Working data |
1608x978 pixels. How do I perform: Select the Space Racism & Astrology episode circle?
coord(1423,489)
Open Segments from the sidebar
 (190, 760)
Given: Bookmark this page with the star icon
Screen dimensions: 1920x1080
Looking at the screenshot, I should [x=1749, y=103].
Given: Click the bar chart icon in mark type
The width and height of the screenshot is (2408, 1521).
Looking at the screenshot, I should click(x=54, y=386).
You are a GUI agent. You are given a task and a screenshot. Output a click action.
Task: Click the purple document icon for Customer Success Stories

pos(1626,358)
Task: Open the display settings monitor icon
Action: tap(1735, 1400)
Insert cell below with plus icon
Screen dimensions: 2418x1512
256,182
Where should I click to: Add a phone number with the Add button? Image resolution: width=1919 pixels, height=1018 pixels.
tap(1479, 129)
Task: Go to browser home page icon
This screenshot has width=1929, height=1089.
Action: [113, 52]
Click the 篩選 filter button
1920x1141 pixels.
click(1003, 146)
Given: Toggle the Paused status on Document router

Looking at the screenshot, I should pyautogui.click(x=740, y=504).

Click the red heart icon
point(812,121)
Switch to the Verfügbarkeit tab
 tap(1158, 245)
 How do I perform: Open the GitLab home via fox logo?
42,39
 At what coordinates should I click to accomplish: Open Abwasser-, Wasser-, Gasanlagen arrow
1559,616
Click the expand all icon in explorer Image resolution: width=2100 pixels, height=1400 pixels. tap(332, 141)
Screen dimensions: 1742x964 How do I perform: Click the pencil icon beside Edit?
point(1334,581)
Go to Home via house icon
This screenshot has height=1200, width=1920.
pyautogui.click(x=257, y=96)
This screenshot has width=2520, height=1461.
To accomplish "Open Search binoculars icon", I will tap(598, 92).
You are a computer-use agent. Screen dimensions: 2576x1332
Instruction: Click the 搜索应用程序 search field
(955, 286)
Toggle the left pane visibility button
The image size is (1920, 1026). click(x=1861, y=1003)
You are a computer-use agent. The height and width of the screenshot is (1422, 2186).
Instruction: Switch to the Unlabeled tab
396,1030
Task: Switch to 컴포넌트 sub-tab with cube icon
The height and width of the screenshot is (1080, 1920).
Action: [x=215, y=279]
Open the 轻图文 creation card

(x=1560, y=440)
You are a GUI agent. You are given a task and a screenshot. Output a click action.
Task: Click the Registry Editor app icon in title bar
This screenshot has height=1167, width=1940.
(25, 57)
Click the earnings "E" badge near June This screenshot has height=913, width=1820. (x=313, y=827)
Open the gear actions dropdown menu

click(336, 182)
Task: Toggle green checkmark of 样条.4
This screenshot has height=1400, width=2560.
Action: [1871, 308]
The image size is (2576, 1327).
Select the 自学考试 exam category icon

Problem description |
Which of the lines in the material above contain "agent"? Copy each one out.

Response to this exercise |
You are a GUI agent. You are given a task and a screenshot. Output a click action.
You are a computer-use agent. Screen dimensions: 2576x1332
You are a computer-use agent. The height and width of the screenshot is (1422, 2186).
You are a GUI agent. You are given a task and a screenshot. Output a click action.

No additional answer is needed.